Most of my new clients come to me with existing sites. Sometimes, their developer has gone on to a corporate job, or disappeared altogether. Other times the site has been hacked or has a coding problem that is beyond the skills of the original developer. It is not uncommon for the problems to come from the choice of themes.
Examples of Theme Problems
Example 1: Turning off the WordPress child theme function. Some years ago, I started work on a site where the developer had gone on to a corporate job, but the site had been hacked. In trying to restore the site, which had no recent backups, I found a second major problem. The previous developer had chosen Thesis, a theme that by-passed and turned off the WordPress core function of child themes. To get out of the theme with the same look and feel would have required a significant rebuild beyond restoring the site.
Example 2: Too many themes. Another client who came to me with a hacked site had installed an incredible number of themes on his site. Some of the themes were not from trusted sources and gave hackers access to his files. In a WordPress class, he had learned how easy it is to switch WordPress themes, but not how to do a check on the security of the themes.
Example 3: Worst practices. A third client had the Avada theme. It was a complicated framework theme. While it didn’t override the child theme function, the framework was built in such a way that it added a couple of thousand lines of code in a place that made the site load slowly. Also, there were insecure plugins embedded in the theme.
Why Do We Need Themes?
When you first install a theme, you don’t know how it works. You don’t know what all it can do or how to make it do what it can do. For example, a student changed from Twenty Fourteen to a different theme because there was no easy way to change the background color. That means that the theme writer either didn’t write a function to change the background color, or the theme writer didn’t make it easy to find that function.
For a WordPress site to work, it has to have a theme. The WordPress core provides functionality, not layout. But, all WordPress installs also come with themes written by the folks at WordPress. The reason other people write themes is because they want something different than WordPress out-of-the-box. That means that the theme has to change the way the WordPress default install works. But that doesn’t mean that you change the files that come with the WordPress install. WordPress has provided a system to make those changes called Child Themes. But, child themes have a learning curve, so many themes try to make it easy. In fact, the theme fights the core for you so you can fight the theme!

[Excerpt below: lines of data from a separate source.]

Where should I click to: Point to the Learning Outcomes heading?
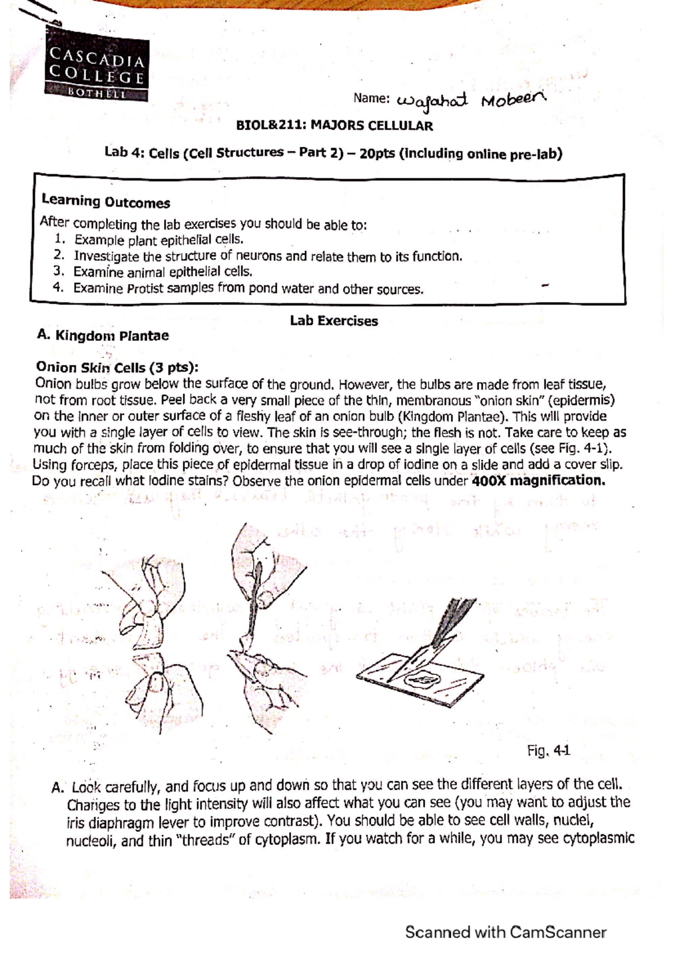(x=105, y=201)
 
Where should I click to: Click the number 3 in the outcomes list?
(x=57, y=271)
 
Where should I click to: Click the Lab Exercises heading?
(x=334, y=321)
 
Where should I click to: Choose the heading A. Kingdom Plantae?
(x=102, y=336)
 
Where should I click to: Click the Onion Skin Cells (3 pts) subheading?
(x=116, y=367)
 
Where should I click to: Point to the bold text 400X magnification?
(x=538, y=481)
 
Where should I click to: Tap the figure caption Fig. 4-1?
(x=548, y=750)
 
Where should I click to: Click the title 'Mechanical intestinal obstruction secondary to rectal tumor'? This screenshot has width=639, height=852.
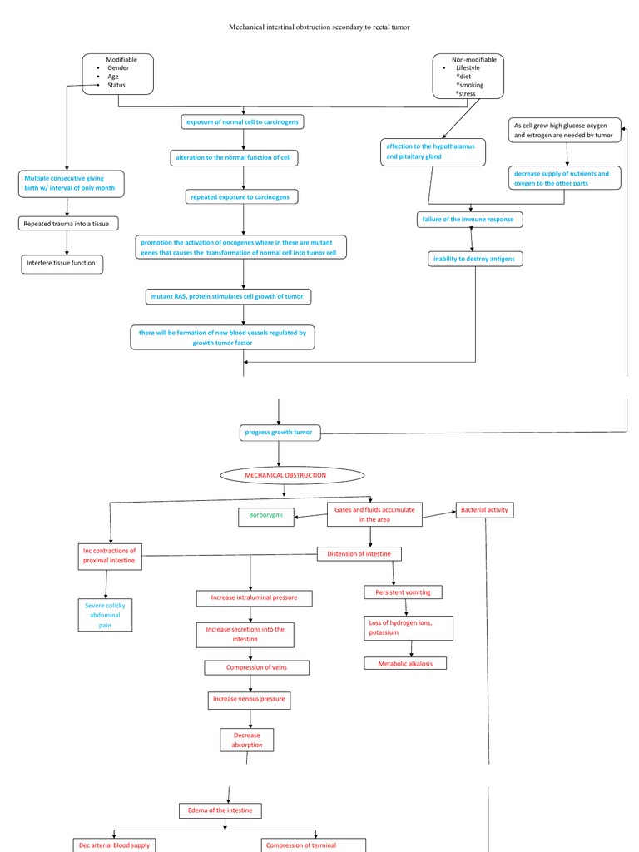tap(320, 27)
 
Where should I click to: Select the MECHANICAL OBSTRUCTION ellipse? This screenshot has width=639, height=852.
tap(292, 475)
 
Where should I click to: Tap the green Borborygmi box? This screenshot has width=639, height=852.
tap(266, 516)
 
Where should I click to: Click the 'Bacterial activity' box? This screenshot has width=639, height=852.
tap(485, 509)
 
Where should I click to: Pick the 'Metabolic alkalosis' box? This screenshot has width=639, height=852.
tap(405, 663)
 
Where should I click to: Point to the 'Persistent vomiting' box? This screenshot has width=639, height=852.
tap(403, 592)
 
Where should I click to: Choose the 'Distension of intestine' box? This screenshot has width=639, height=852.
tap(360, 553)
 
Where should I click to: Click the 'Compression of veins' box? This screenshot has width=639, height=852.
tap(256, 667)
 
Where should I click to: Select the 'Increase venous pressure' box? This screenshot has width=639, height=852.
tap(249, 700)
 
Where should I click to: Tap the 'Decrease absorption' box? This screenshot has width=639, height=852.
tap(247, 740)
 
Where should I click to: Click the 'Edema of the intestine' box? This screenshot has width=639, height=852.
tap(220, 810)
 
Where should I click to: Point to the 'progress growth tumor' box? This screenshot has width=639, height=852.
tap(278, 433)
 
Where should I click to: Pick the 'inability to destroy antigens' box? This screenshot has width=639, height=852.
tap(474, 259)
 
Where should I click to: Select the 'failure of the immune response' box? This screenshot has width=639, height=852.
tap(470, 220)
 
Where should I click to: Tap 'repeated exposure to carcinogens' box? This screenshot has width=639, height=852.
tap(242, 197)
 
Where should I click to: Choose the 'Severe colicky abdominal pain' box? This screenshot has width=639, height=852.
tap(105, 614)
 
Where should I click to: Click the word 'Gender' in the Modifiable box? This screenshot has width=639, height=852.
tap(118, 67)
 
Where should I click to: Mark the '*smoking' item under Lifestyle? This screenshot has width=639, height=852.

Here is an example. The Kahuna theme comes with some very nice boxes under the main banner image. At least the version on the theme page shows that it does, but when you first set it up, those boxed just don’t work. That is because, it’s up against the WordPress core.
The WordPress core was originally designed to show the most recent posts because it’s blogging software at the core. But, the WordPress core allows you to choose instead to have a “static” page, which is just a regular page, for the home page instead of a list of your most recent posts. The Kahuna theme starts with that same WordPress core function. The problem is that you don’t know why it’s different from the photos, it just is.